CodexMundi A scholarly atlas of the senses lost when crossing borders

← Hand gestures

Japanese inclination (o-jigi)

Japanese reverence: 45° respect, 90° deep contrition.

CompleteCuriosity

Category : Hand gesturesSubcategory : salutations-corps-entierConfidence level : 3/5 (documented hypothesis)Identifier : e0081

Meaning

Target direction : Respect, excuses, gratitude, saluteation — l'angle encode intensité.

Interpreted meaning : Western ambiguity: submission, subservience or sincerity?

Geography of misunderstanding

Neutral

  • china-continental
  • japan
  • south-korea
  • taiwan
  • hong-kong
  • mongolia

Not documented

  • peuples-autochtones

1. The gesture and its expected meaning

Respect, apology, gratitude, greeting - the angle encodes emotional and relational intensity. This gesture is part of emblematic non-verbal communication, bearing specific intent and rigorous social protocol. In Japanese, the o-jigi (お辞儀) is subdivided into three formalized angles: eshaku (15°, light respect / greeting), keirei (30°, marked respect / gratitude), and saikeirei (45°+, deep contrition / apology) according to Reischauer (1977) and Joy Hendry (1994). Each angle encodes a precise grade of deference: the angle says more than words. Biomechanics are fully codified by bushidô etiquette and Meiji protocols: slow speed (respect), head slightly bowed (sincerity), hands free or against thighs (body engagement), duration 2-3 seconds (sincerity).

2. Where things go wrong: the geography of misunderstanding

Radical Western ambiguity: Western observers read the gesture variegatedly as submission, subservience, sincerity or condescension, with no reliable code. The discrepancies stem from a complete lack of grammar: (1) the West has no codified scale of inclination; a slight English nod would never encode a specific degree of gratitude as eshaku does; (2) receptive polysemy: even saikeirei 45° can be read as genuine contrition, excessive performativity, or insinuated subservience; (3) major risk: Westerners judge sincerity on Anglo-American criteria (eye contact, firmness, verbosity) incompatible with Japanese humility (lowered gaze, respectful silence, gesture alone).

3. Historical background

Samurai codification of Bushidô, formalized by Edo etiquette, then legally codified with the Meiji Reform of 1868. Joy Hendry (1994, Understanding Japanese Society) and Reischauer (1977, The Japanese) detail the eshaku/keirei/saikeirei tripartition as a quasi-linguistic system of deference. Modern extension: school, office and diplomacy faithfully reproduce these angles. Major incidents: during public presentations, the Japanese instantly recognize an "incorrect" angle and interpret it as insincerity or unintentional contempt.

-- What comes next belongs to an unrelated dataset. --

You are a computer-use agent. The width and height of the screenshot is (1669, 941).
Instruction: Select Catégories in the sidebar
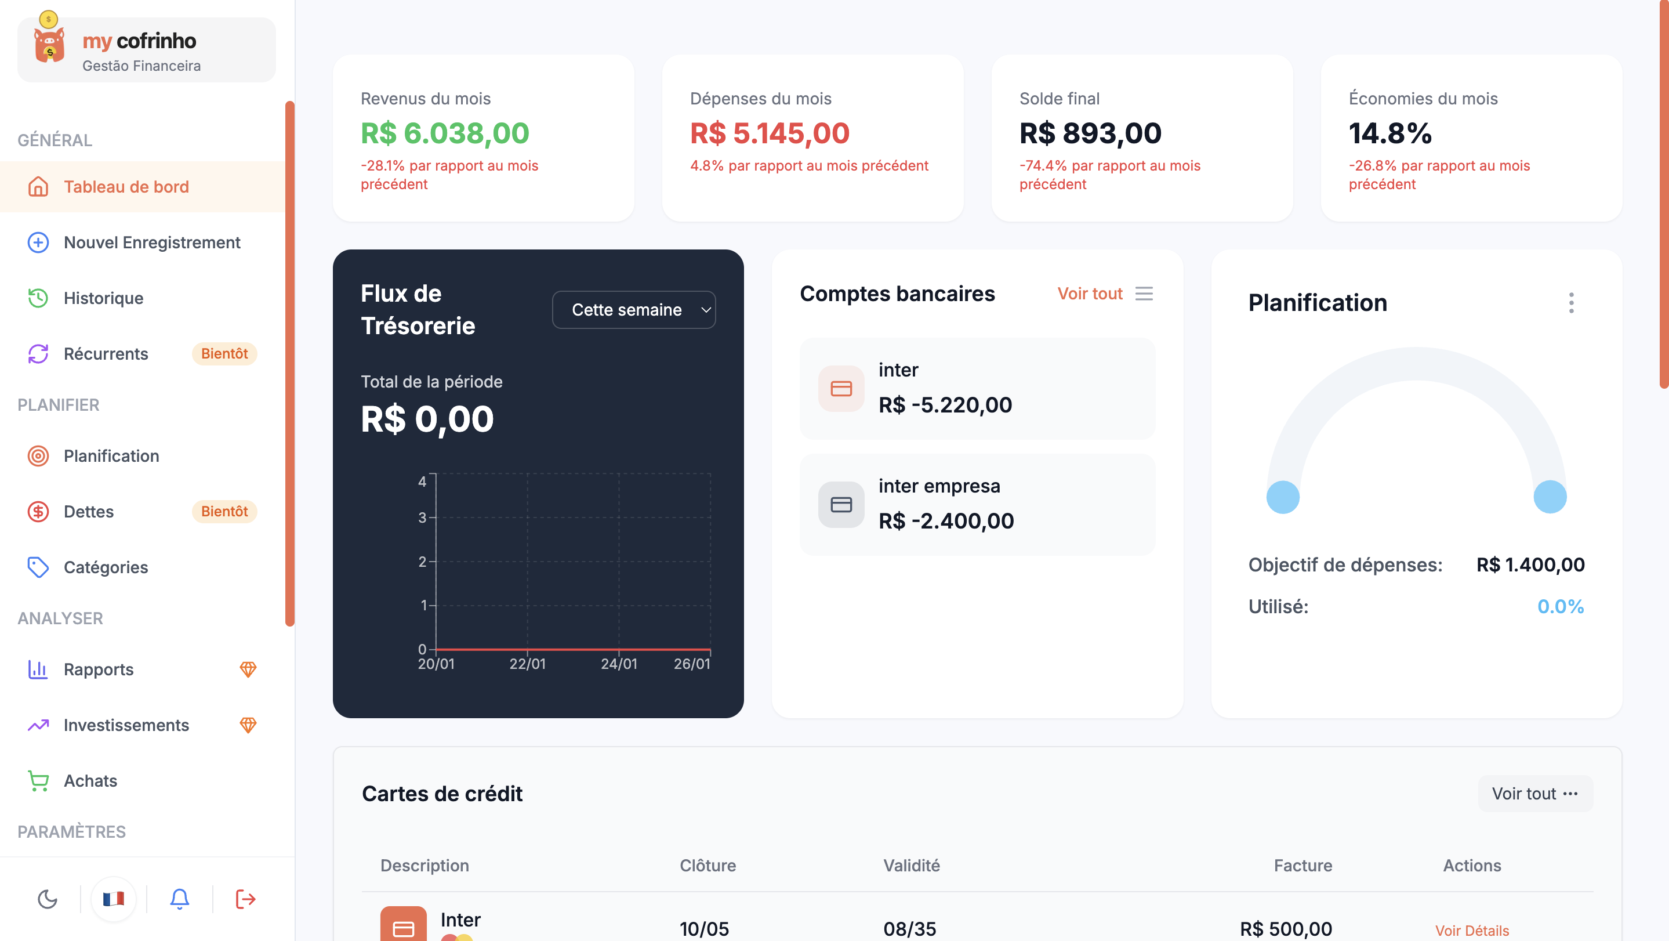point(106,567)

4. famous documented incidents

March 2005, Tokyo: Koizumi (Prime Minister) performs saikeirei 45° of contrition during memorial visits; international media and Korean parliamentarians shout "false apology" and "theatrical performativity" without recognizing the codex; BBC/Reuters omit semantic-angle context. November 1998, Beijing: American diplomat makes a slight (Western) nod rather than a proper eshaku at a ceremony; perceived by Chinese delegates as lack of respect for protocol; internal Chinese Foreign Ministry report notes "insufficient deference". September 2007, Seoul: American-Japanese diplomat attempts a keirei 30° but with rapid timing (nervousness); observed as insincerity; minor incident but documented in diplomatic archives.

5. Practical recommendations

Do: (1) When in doubt, observe elder/host: copy his angle exactly; (2) For apology or major gratitude, 30° minimum (keirei); (3) Slow down gesture, go down slowly, go up slowly (2-3 sec minimum); (4) Keep gaze slightly down (sincerity), no intensive eye contact; (5) If error, accept correction graciously. Don't: (1) Don't nod very quickly (appears superficial); (2) Don't mix tilt + wide smile (culturally inconsistent); (3) Don't assume 15° is enough for major apology; (4) Don't ignore coding: each angle has a precise meaning. Alternatives: if unsure of angle, formal handshake + sincere verbal contact; ask directly "What level of respect is appropriate?

Documented incidents

Practical recommendations

To do

  • - Rechercher en amont codes gestuels - Observer gestes locuteurs natifs - Demander clarification si doute - Maintenir posture neutre

Avoid

  • - Ne pas projeter codes propres - Ne pas ignorer signaux malaise - Ne pas utiliser formellement sans certitude - Ne pas supposer intention

Neutral alternatives

Sources

  1. Morris, D. (1977). Manwatching. Harry N. Abrams.
  2. Ekman, P. (2003). Emotions Revealed. Times Books.
  3. Axtell, R. E. (1998). Gestures: The Do's and Taboos. Wiley.
  4. Reischauer, E.O. (1977). The Japanese. Harvard University Press.
  5. Hendry, J. (1994). Understanding Japanese Society. Routledge.